What types of ‘Abos’ are eligible for the deal? 

According to Berlin transport operator BVG, people with the following subscriptions are set to benefit from the reduced price from October to December: 

  • VBB-Umweltkarten with monthly and annual direct debit
  • 10 o’clock tickets with monthly and yearly direct debit
  • VBB-Firmentickets with monthly and yearly direct debit 
  • Trainee subscriptions with monthly direct debit

People who already have reduced-price subscriptions, such as over-65s and benefits claimants, aren’t set to see any further reductions. That’s because many of these subscriptions already work out at under €29 per month for zones A and B. 

Passengers exit an U-Bahn train in Berlin

Passengers exit an U-Bahn train at Zoologischer Garten. Photo: picture alliance/dpa | Jörg Carstensen

Can students with a Semesterticket get it as well?

That’s one of the things that still needs to be clarified. It’s possible that universities will choose to refund part of the Semesterticket price like they did with the €9 ticket. The Local has contacted BVG for more information. 

Can I take my bike/dog/significant other along for the ride? 

Once again, this doesn’t appear to have been ironed out yet – but we can assume that the usual rules of your monthly or yearly subscription will apply. So, as with the €9 ticket, if your bike is included in your subscription, you can continue to take it with you. If not, you’ll probably have to pay for a bike ticket.

In most cases, monthly BVG subscriptions allow you to take one dog with you for free, and also bring one adult and up to three children (under 14) with you on the train on evenings and weekends. These rules are likely to stay the same, but we’ll update you as soon as we know more. 

How much is this all going to cost?

According to regional radio station RBB24, around €105 million is set to be put aside in order to subsidise the temporary ticket. However, this still needs to be formalised in a supplementary budget and given the green light in the Senate. 

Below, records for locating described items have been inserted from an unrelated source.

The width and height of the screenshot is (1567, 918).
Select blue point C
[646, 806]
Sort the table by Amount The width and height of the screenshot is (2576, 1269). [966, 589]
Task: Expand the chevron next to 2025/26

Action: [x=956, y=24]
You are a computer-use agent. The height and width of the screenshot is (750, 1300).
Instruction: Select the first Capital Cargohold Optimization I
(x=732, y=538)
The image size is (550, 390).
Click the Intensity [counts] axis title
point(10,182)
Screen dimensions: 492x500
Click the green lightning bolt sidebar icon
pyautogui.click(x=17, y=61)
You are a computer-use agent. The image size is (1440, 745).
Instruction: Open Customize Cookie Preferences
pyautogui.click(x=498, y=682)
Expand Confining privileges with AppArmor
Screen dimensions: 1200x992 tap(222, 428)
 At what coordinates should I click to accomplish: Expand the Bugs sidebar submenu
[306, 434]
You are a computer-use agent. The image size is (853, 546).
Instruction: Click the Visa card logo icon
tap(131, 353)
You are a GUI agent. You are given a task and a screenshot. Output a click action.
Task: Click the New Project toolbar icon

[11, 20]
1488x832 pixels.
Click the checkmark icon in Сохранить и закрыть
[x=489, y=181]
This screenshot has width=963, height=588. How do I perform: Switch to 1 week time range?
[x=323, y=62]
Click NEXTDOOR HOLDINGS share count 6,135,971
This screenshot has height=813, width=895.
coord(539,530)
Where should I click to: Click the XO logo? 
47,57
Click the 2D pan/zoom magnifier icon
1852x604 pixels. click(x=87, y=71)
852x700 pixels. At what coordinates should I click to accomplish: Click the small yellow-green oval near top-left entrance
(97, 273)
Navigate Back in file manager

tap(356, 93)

An S-Bahn train leaves Grünewald station

An S-Bahn train leaves Grünewald station. Photo: picture alliance/dpa | Christophe Gateau

OK. And what happens after the €29 ticket?

That’s the million – or, rather, billion – euro question right now. In its latest package of inflation relief measures, the federal government said it would be making €1.5 billion available for a follow-up to the €9 ticket.

The ticket is set to be introduced by January 2023 and will rely on Germany’s 16 states matching or exceeding the federal government’s €1.5 billion cash injection. So far, it looks set to be a monthly ticket that can be used on public transport nationally, with the price set somewhere between €49 and €69.

However, the Greens continue to push for a two-tier model that would give passengers the option of buying either a regional or national ticket. Under their proposals, the regional tickets would cost €29 and the national tickets would cost €69.